Problem set:
**a)** From the CDash coverage thread, copy the passage between "CMake 2.8 adds" and "UTF-8 encoded strings.", inclusive, without changing anything.
**b)** Condense the paragraph in the CDash coverage thread that begins "I have added a small fix" into a short bulleted list that keeps its main facts.

Selected text:
########################################
Notes |
|
(0018702)
|
Michal Cihar
|
2009-12-07 09:04
|
|
I need to rerun the tests, so it will take some time.
Meanwhile I noticed that cmake 2.6-patch 4 just messes up the text, but cdash is able to display that:
https://cdash.cihar.com/viewCoverageFile.php?buildid=5125&fileid=113158 [^]
(Copyright <-62><-87> 2003 - 2009 Michal <-60><-116>iha<-59><-103>)
While using cmake 2.8, cdash is not able to display it at all as mentioned before. |
|
|
(0018703)
|
Michal Cihar
|
2009-12-07 09:26
|
|
XML files attached, for example check entry for ./python/gammu/src/convertors/backup.c in CoverageLog-0.xml, it is encoded as:
Copyright © 2003 - 2009 Michal Čihař |
|
|
(0018704)
|
Julien Jomier
|
2009-12-07 09:38
|
|
Thanks a lot. I can replicate the error, I'll see what I can do. |
|
|
(0018705)
|
Julien Jomier
|
2009-12-07 10:01
|
|
I have added a small fix to force the encoding of the file. It seems that the output from the coverage tool (gcov?) is non-UTF8. CDash should be able to parse and display the file now, but the ctest xml still uses non-UTF8 encoding therefore the characters are not displayed correctly. Is the machine running the coverage tool using a non-UTF8 encoding by default? |
|
|
(0018706)
|
Michal Cihar
|
2009-12-07 10:08
|
|
No the machine is using UTF-8 locales. However what I can see in XML was originally UTF-8, only somebody encoded two bytes of multibyte character separately. If I run gcov manually, I still get correct file. |
|
|
(0018707)
|
Michal Cihar
|
2009-12-07 11:08
|
|
About related bug: And this is not about dropping results, just cdash is not able to display coverage for some files. |
|
|
(0018708)
|
Brad King
|
2009-12-07 11:11
|
|
There is some history here. At one time CTest only supported the "C" locale, but some tools would produce bad characters in their output (especially in failed tests that print garbage data). To prevent the bad text from messing up the XML files sent to CDash (actually Dart at the time), we converted non-basic characters to the angle-bracket syntax that CTest 2.6 produces.
CMake 2.8 adds support for arbitrary locales, assuming UTF-8 encoding. See issue 0008647. CTest now converts valid UTF-8 bytes into "&#xNN;", and still uses the angle brackets for truly bad characters. However, the result is still a valid UTF-8 XML file which we send to CDash. The XML spec allows the &#xNN; syntax to encode bytes, but the syntax is evaluated by XML parsers so no tools loading the files ever see the actual '&' '#' ... ';' characters...they see the UTF-8 encoded strings.
########################################
Collected material:
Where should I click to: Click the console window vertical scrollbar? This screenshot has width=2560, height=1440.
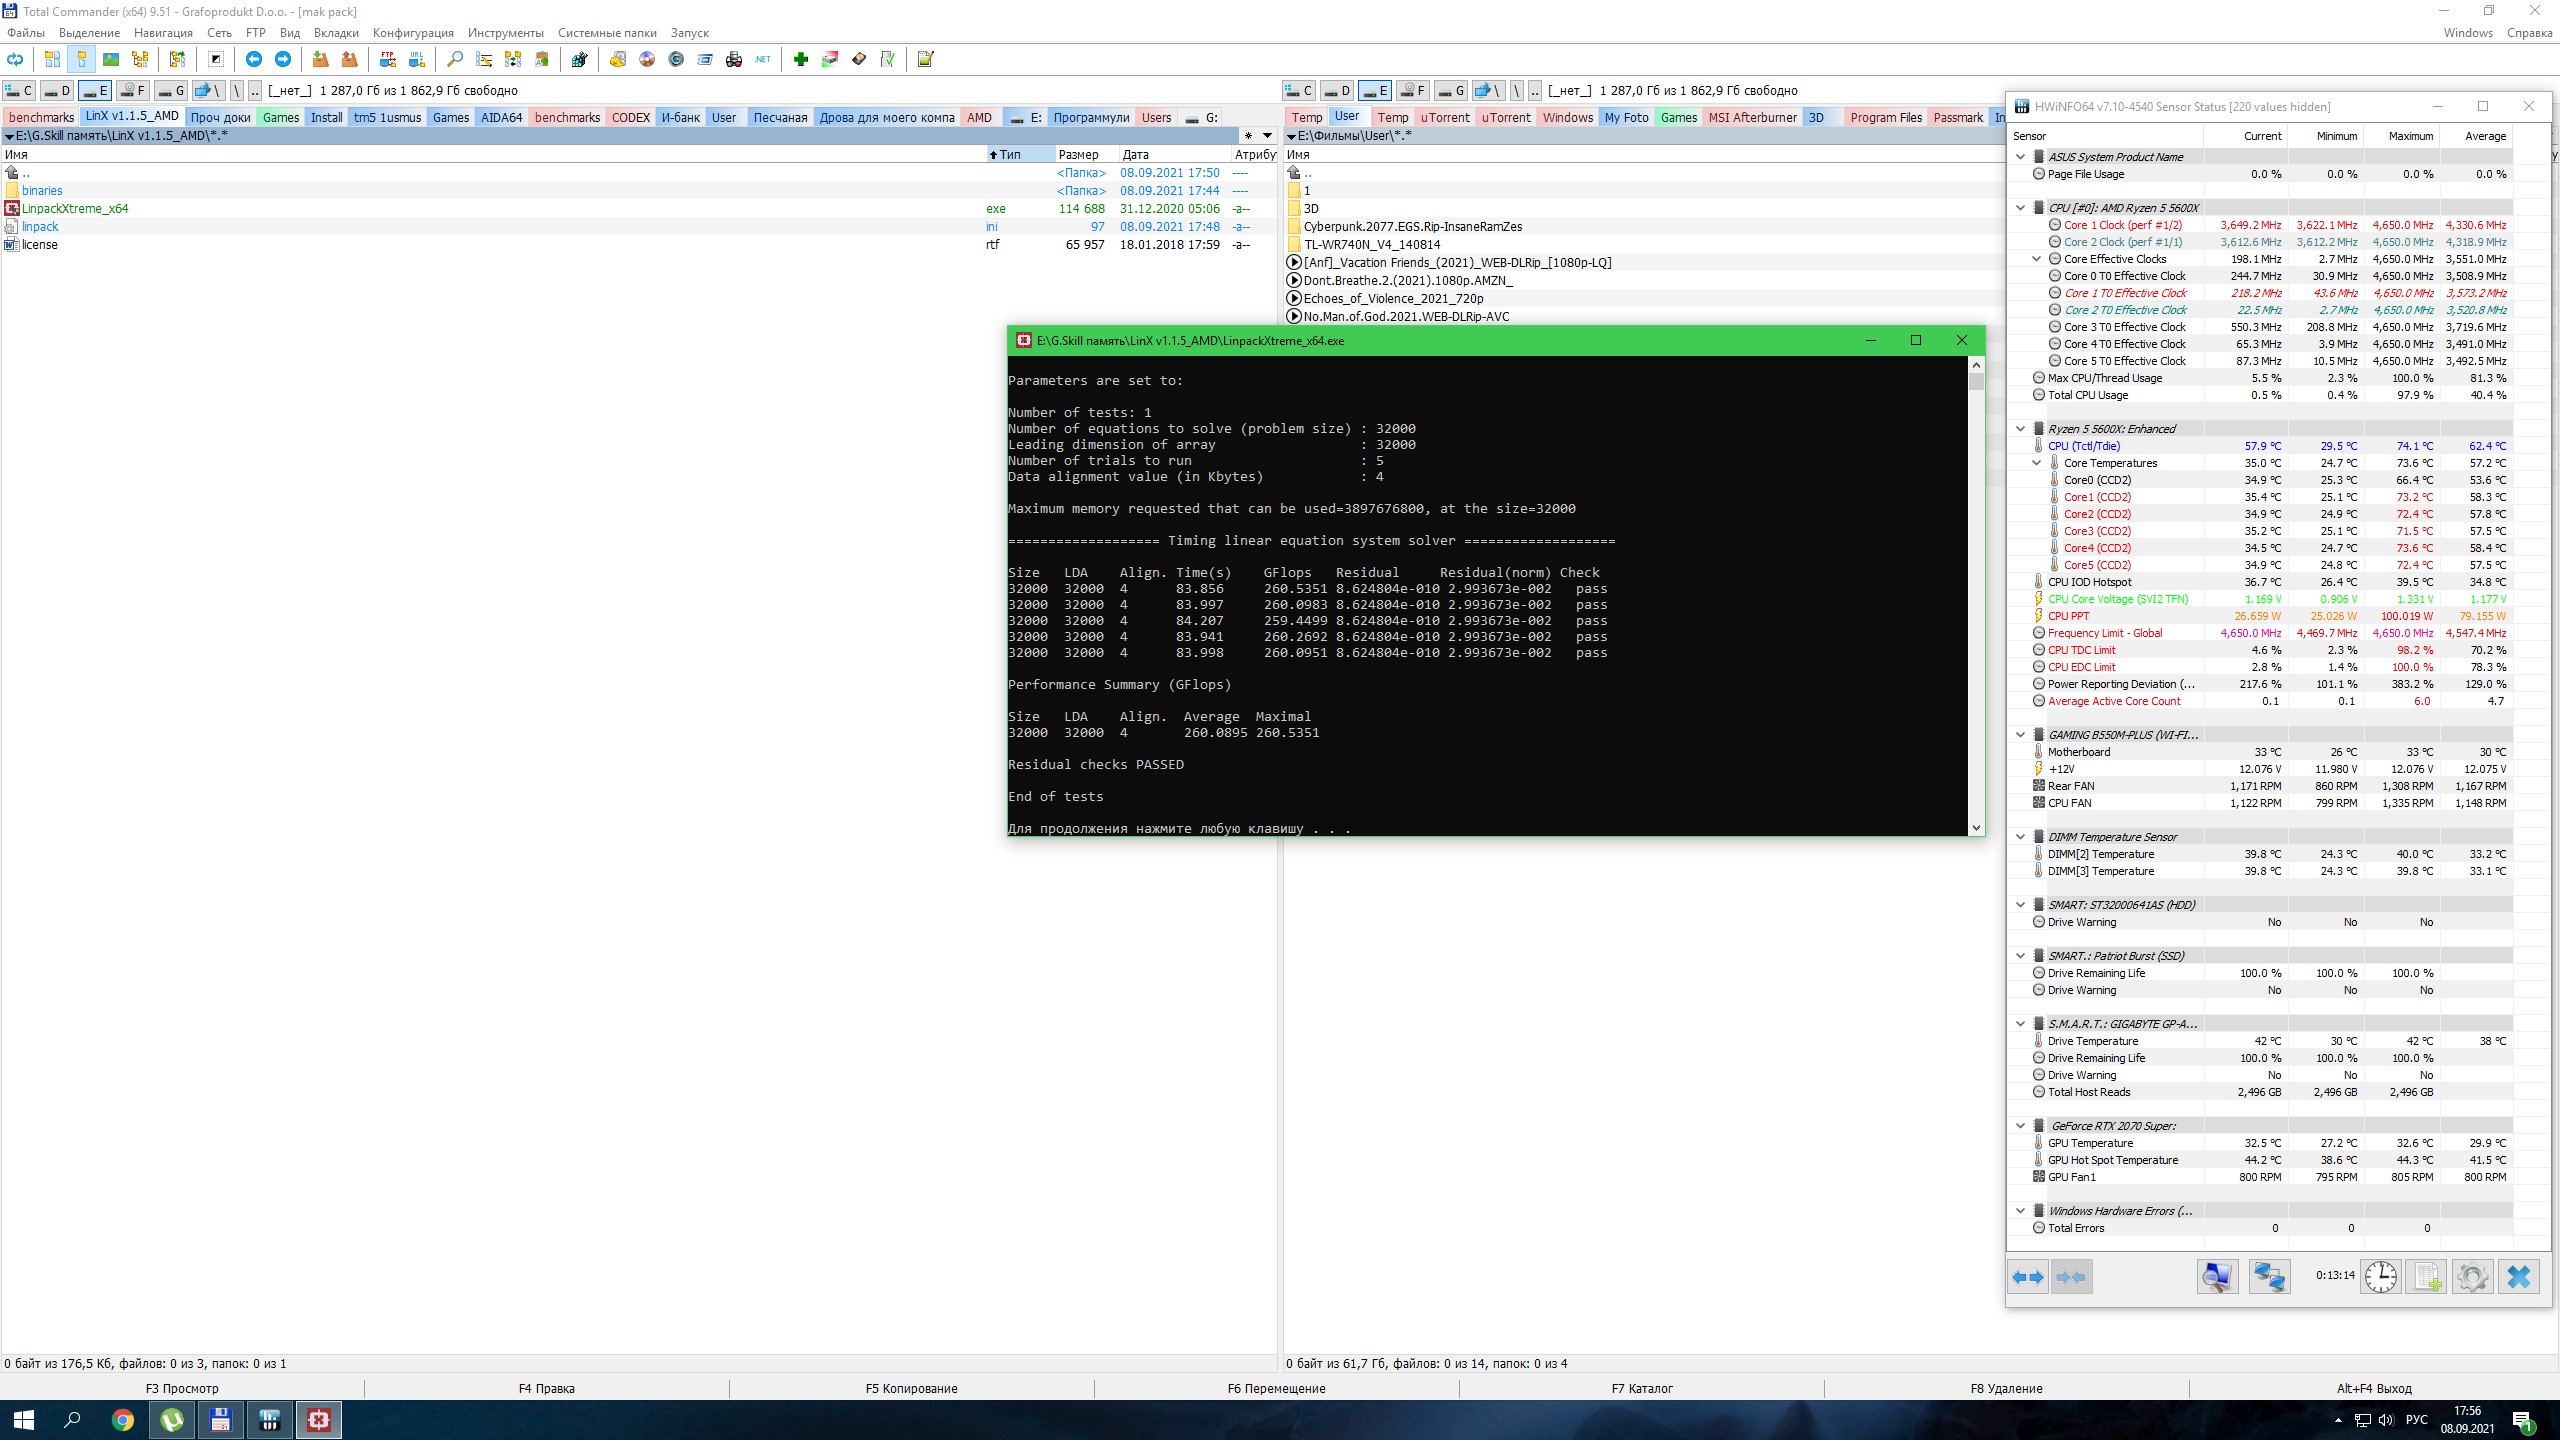pyautogui.click(x=1976, y=600)
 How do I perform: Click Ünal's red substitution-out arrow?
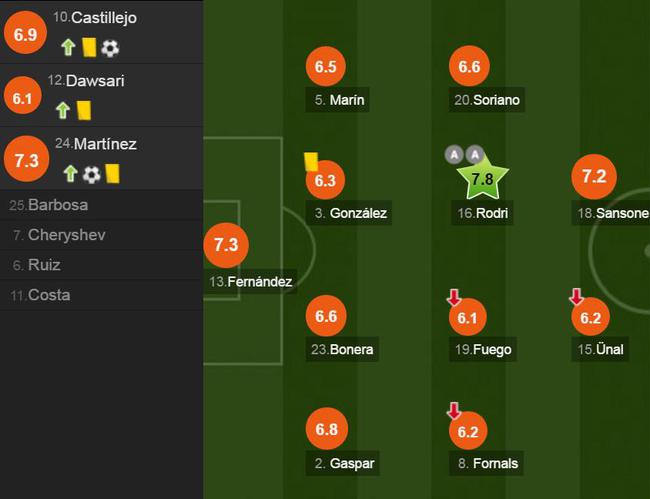point(577,297)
########################################
The results:
**a)**
CMake 2.8 adds support for arbitrary locales, assuming UTF-8 encoding. See issue 0008647. CTest now converts valid UTF-8 bytes into "&#xNN;", and still uses the angle brackets for truly bad characters. However, the result is still a valid UTF-8 XML file which we send to CDash. The XML spec allows the &#xNN; syntax to encode bytes, but the syntax is evaluated by XML parsers so no tools loading the files ever see the actual '&' '#' ... ';' characters...they see the UTF-8 encoded strings.

**b)**
- A small fix now forces the file's encoding.
- The coverage tool's output (possibly gcov) seems to be non-UTF8.
- CDash should now be able to parse and display the file.
- The ctest XML still uses non-UTF8 encoding, so the characters do not display correctly.
- The poster asks whether the machine running the coverage tool uses a non-UTF8 encoding by default.